# How to become low inhib?



## fauxfox (Dec 5, 2019)

Title


----------



## Halotestin (Dec 5, 2019)

Xanax + Cocaine


----------



## Blackpill3d (Dec 5, 2019)

tren ace


----------



## I'mme (Dec 5, 2019)

Xanax + cocaine + T + Tren ace + modafinil + Cabergoline


----------



## Deleted member 795 (Dec 5, 2019)

+ rope


----------



## spark (Dec 5, 2019)

get good at martial arts, like really good


----------



## auboutduprecipice (Dec 5, 2019)

destroy your amygdala


----------



## prgfromnl (Dec 5, 2019)

it's called ecstasy


----------



## EckhartTollemaxx (Dec 5, 2019)

Drug abuse. 

Socialmaxxing if you don't want to destroy yourself in the process.


----------



## Ada Mustang (Dec 6, 2019)

Halotestin said:


> Xanax + Cocaine


Hey, what's that yu gi oh card from your avi. called?


----------



## Bewusst (Dec 6, 2019)

Be raised by a masculine man


----------



## Bluepill (Dec 7, 2019)

fauxfox said:


> Title


Stoic literature.


----------



## Tony (Dec 7, 2019)

jiso kjo kue lenovial


----------



## Deleted member 1431 (Dec 7, 2019)

EckhartTollemaxx said:


> Drug abuse.
> 
> Socialmaxxing if you don't want to destroy yourself in the process.

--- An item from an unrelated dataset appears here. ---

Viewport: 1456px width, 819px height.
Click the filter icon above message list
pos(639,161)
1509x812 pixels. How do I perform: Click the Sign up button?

Fuck that's probably me tbh


----------



## pisslord (Dec 7, 2019)




----------



## Enlil (Dec 7, 2019)

jfl at all these faggots here recommending anon to take drugs...

he's a fucking high inhib, do you think he has the balls or the required social circle to get drugs? no retards. 

OP your last hope to low inhibition is to wagecuck in fast food places where you can see many people daily + you have to realise that it's really over and no hope, this will make you live life full potential + smoking is great to break ice when talk to fellow men. 

good luck.


----------